• GOAL
Reproduce the records below verbatim, line for line, with no changes.

• THE INPUT

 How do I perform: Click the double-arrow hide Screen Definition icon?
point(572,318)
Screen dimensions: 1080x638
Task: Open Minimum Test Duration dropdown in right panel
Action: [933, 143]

• REPLY TO THE TASK
 How do I perform: Click the double-arrow hide Screen Definition icon?
point(572,318)
Screen dimensions: 1080x638
Task: Open Minimum Test Duration dropdown in right panel
Action: [933, 143]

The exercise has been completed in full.